As procurement executives are under pressure to perform in an era of globalisation and outsourced capabilities, many are pushing procurement in directions where new models and new ways of working are essential. This year, KPMG has released findings from its "25 in 25" research where 25 senior chief procurement officers and executives were asked to comment on what the world of procurement will look like in 2025.
Commenting on these findings, managing consultant at specialist recruitment company, Cast UK, Mark Nesbit points to the development of employee skill sets to incorporate a broad spectrum of capabilities as key to effective talent management and recruitment, which was noted as "central" in the KPMG report.
"Individuals will be required to develop an improved balance between sourcing expertise and business awareness, and a consultative approach to stakeholder engagement will certainly facilitate this. Furthermore, the attraction of procurement as a career path for the best graduates will certainly be heightened as the industry strives towards recognition as a business partner alongside IT, Finance and HR," said Mark.

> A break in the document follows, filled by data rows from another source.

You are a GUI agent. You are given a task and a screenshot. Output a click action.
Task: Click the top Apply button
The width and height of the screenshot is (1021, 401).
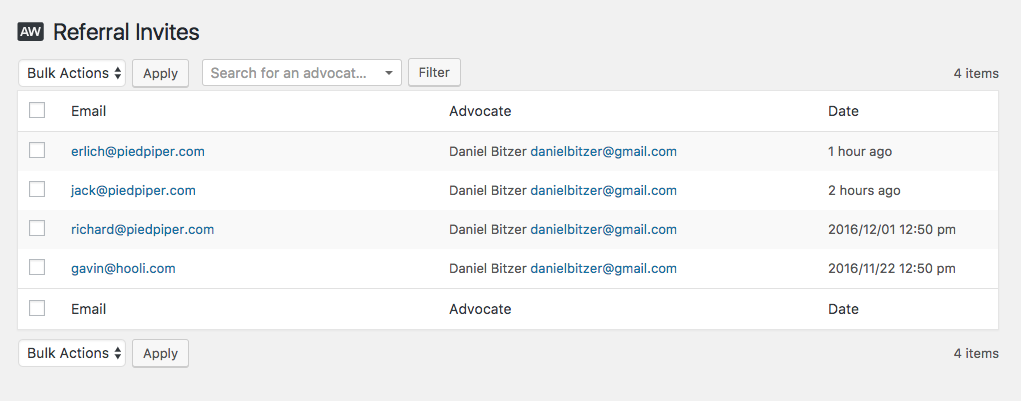click(x=160, y=73)
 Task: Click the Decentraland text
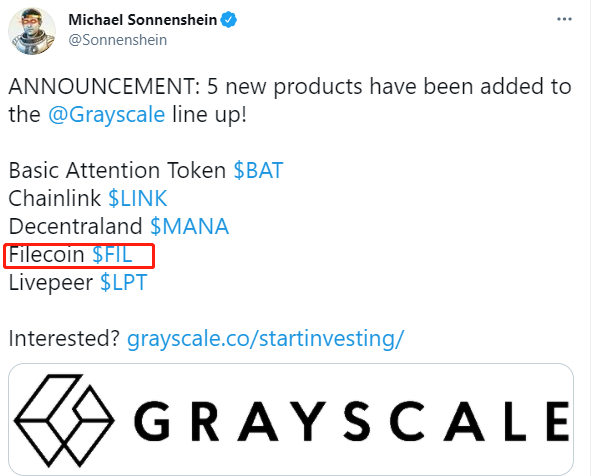(x=75, y=226)
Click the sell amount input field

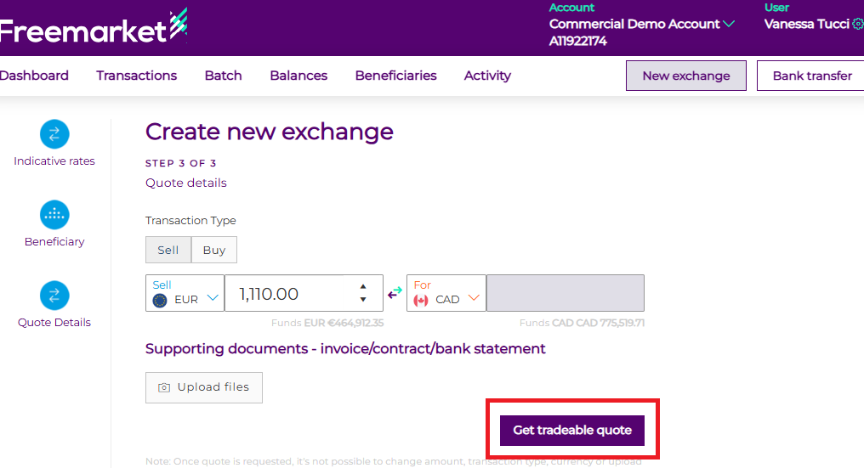[x=290, y=294]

Based on findings, KPMG discovered that top-level execs believe procurement can provide greater value to businesses than they do. Additionally, chief procurement officers (CPO) see procurement’s future role of challenging many of the existing assumptions of procurement as a "cost savings enabler," developing into a "trusted partner," and culminating into a future role as "supply chain innovator".

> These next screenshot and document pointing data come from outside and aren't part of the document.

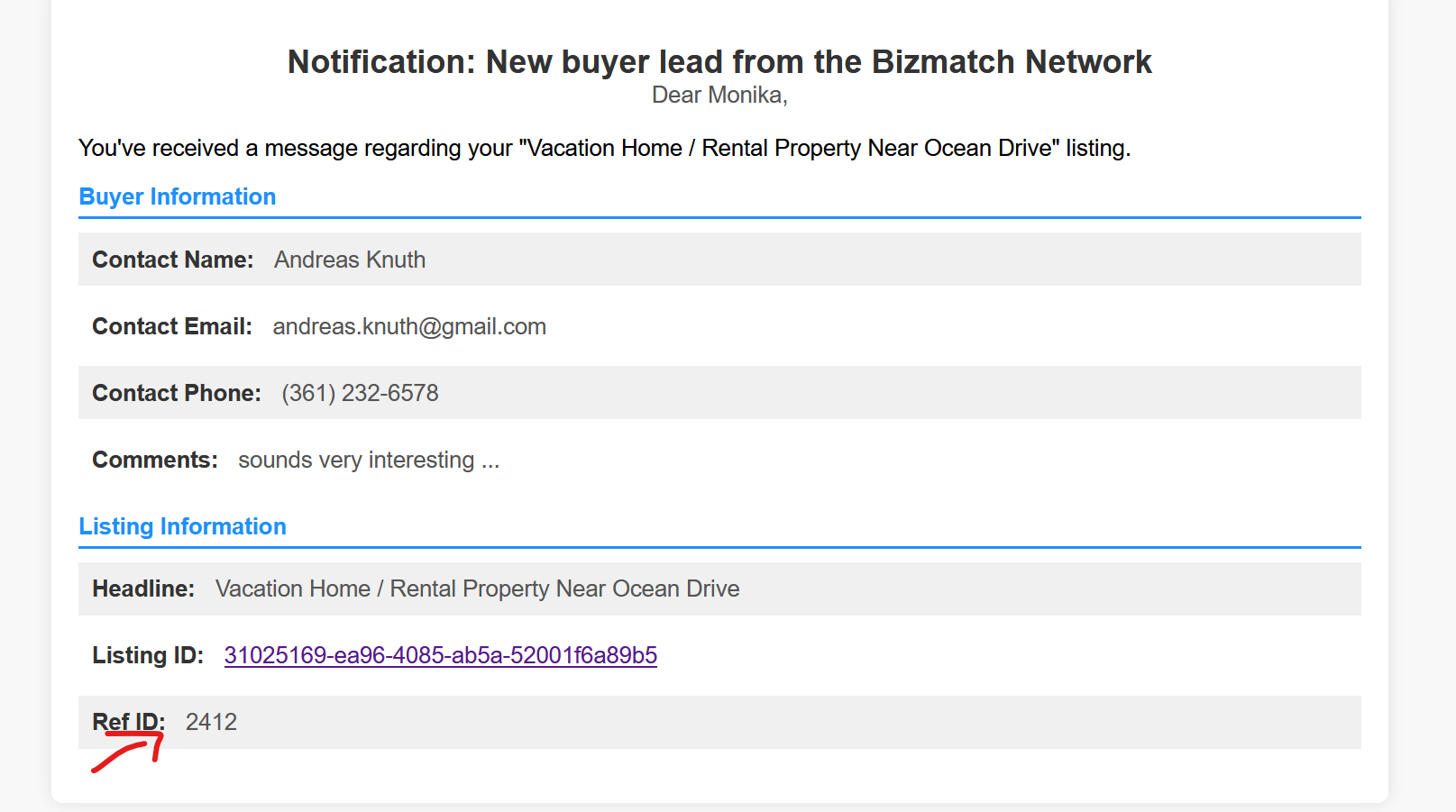Click the andreas.knuth@gmail.com email address

(x=409, y=326)
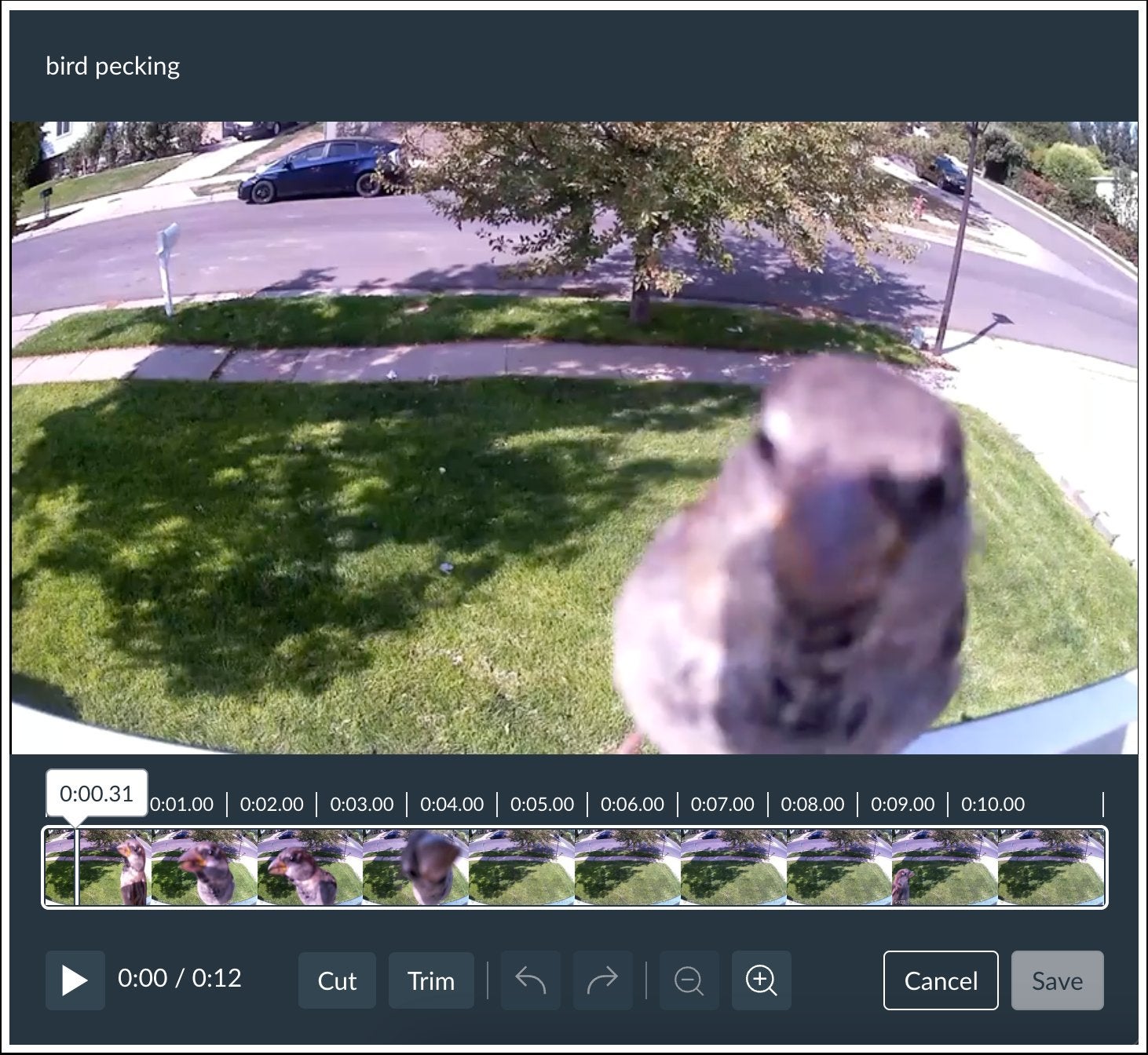Click the 0:01.00 mark on the ruler
The image size is (1148, 1055).
(x=183, y=804)
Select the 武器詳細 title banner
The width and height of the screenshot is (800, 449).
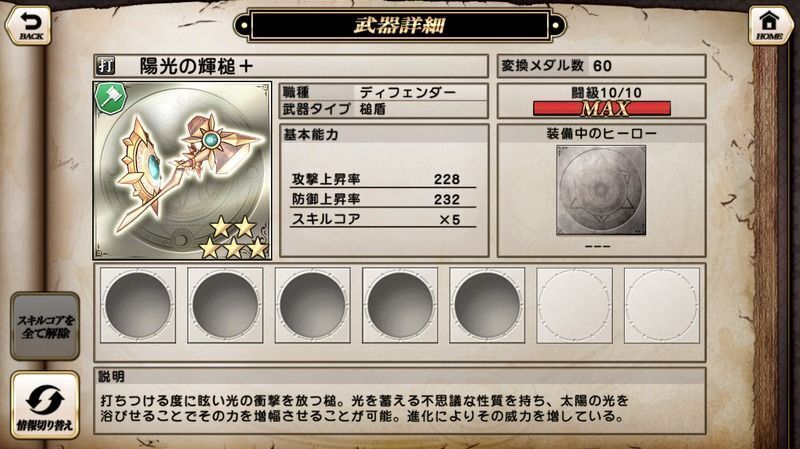point(400,25)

"As a professional level recruiter in this space, I’m intrigued as to how my clients’ requirements evolve as we move forward, and how university programmes adapt to these new demands and ensure that professionals coming into procurement understand the new role procurement will play in business," said Mark.
At Cast UK, all senior recruiters have either worked directly in logistics and procurement or have extensive experience in our specialist areas. This business model ensures that recruiters are informed about the industry challenges faced by their clients and they can assist them with finding the right people to tackle these demands.
"It will be interesting to understand if future recruiting managers will truly be comfortable in appointing experienced technical specialists into their teams and then making the necessary investment to ‘up-skill’ them into procurement.
"Though the parallels in soft skills required for success in marketing, sales and business development are obvious with those in procurement, I fear it may be some time before we see experienced candidates consistently being given the opportunity to make this leap – though I very much hope this is not 25 years away," concluded Mark.